Como presidente de la Conferencia Episcopal Argentina, el entonces arzobispo de Buenos Aires se opuso tenazmente al intento de redefinir legalmente el matrimonio por el entonces presidente, Néstor Kirchner. Pero tampoco quería herir la dignidad de nadie, ni oponerse a que las relaciones no matrimoniales estables de largo plazo tuvieran el respaldo y la protección de la ley. Reconoció que, sin llamarlo matrimonio, de hecho existen uniones muy estrechas entre personas del mismo sexo: comparten el mismo techo, se cuidan, se sacrifican el uno por el otro. Dos viudas que deciden vivir juntas, o dos hermanos, o quien sea, tienen derecho a ser reconocidos como familia si uno fuera trasladado al hospital, y a heredar, etc. Claro, las parejas del mismo sexo en una relación sexual también podrían acceder a esos mismos derechos. Pero no sería, en ese caso, una unión civil restringida a las parejas gay, sino más amplia. En vez de ser un matrimonio de segunda categoría —como han sido, por lo general, las uniones civiles del mismo sexo introducidas por los países europeos—, sería una institución abierta a todo tipo de convivencia estable y comprometida.
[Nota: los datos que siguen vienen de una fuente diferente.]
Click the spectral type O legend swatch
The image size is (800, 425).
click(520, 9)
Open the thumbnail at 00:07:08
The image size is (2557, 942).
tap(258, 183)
Ante el proyecto de ley de Kirchner, el cardenal Bergoglio buscó persuadir a los otros obispos a no quedarse atrincherados en la negativa tajante al matrimonio del mismo sexo, sino a ofrecer esta alternativa que reflejara los valores del Evangelio: es decir, que reconociera la dignidad de todos los hijos de Dios y su derecho a estar «en familia», en una comunidad de vínculos de confianza y de amor. Pero perdió, porque la mayoría de obispos pensaban que tal propuesta se confundiría con el matrimonio. Algunos citaron el documento del Vaticano de 2003 oponiéndose a todo reconocimiento legal de las uniones gay. Pasó lo inevitable: el Gobierno logró polarizar el debate, poniendo a la Iglesia en el campo opositor a la igualdad, a los homosexuales, a los derechos civiles, y al amor. Perdió la Iglesia no solo la batalla legal, sino muchos corazones, sobre todo de los jóvenes.
La tentación de aferrarse a una posición de pureza y resistencia dispensaba a los obispos de la necesidad de discernir, de preguntarse: «¿Qué quiere Dios para tantas parejas que no pueden acceder al matrimonio?, ¿cuál debe ser la postura del Estado ante esas uniones?».
Bergoglio, que pasaba mucho tiempo con los leprosos porteños —los trans, los gay, los descartados de todo tipo—, sabía que necesitaban mucho más que una norma o una receta. Buscaban amor, aceptación, compromiso, maneras de servir a otros. Buscaban la vida de familia.
Cuando Francisco habla, pues, de una ley de convivencia civil creo que ha escogido bien sus palabras. Consultado en 2017 por Dominique Wolton sobre la posibilidad de matrimonio para parejas del mismo sexo, el Papa contestó: «Llamémoslas uniones civiles, no hagamos bromas con la verdad». Por eso, en Francesco, habla de una ley de convivencia civil. No quiere que la Iglesia se refugie en la receta «matrimonio es entre un hombre y una mujer» sin ir más allá. El hecho de que el matrimonio sea único, insustituible, y claramente distinto de toda otra institución no es una excusa para discriminar contra los que nunca pueden acceder a ella.
Sí, la Iglesia puede hacer las dos cosas a la vez. Puede defender y promover el matrimonio, pero al mismo tiempo promover el derecho de todos a la estabilidad, el compromiso y el amor. Como se ha demostrado en la reacción de furia y de decepción a las palabras del Papa, esto no es terreno fácil. Pero es el terreno de Jesús.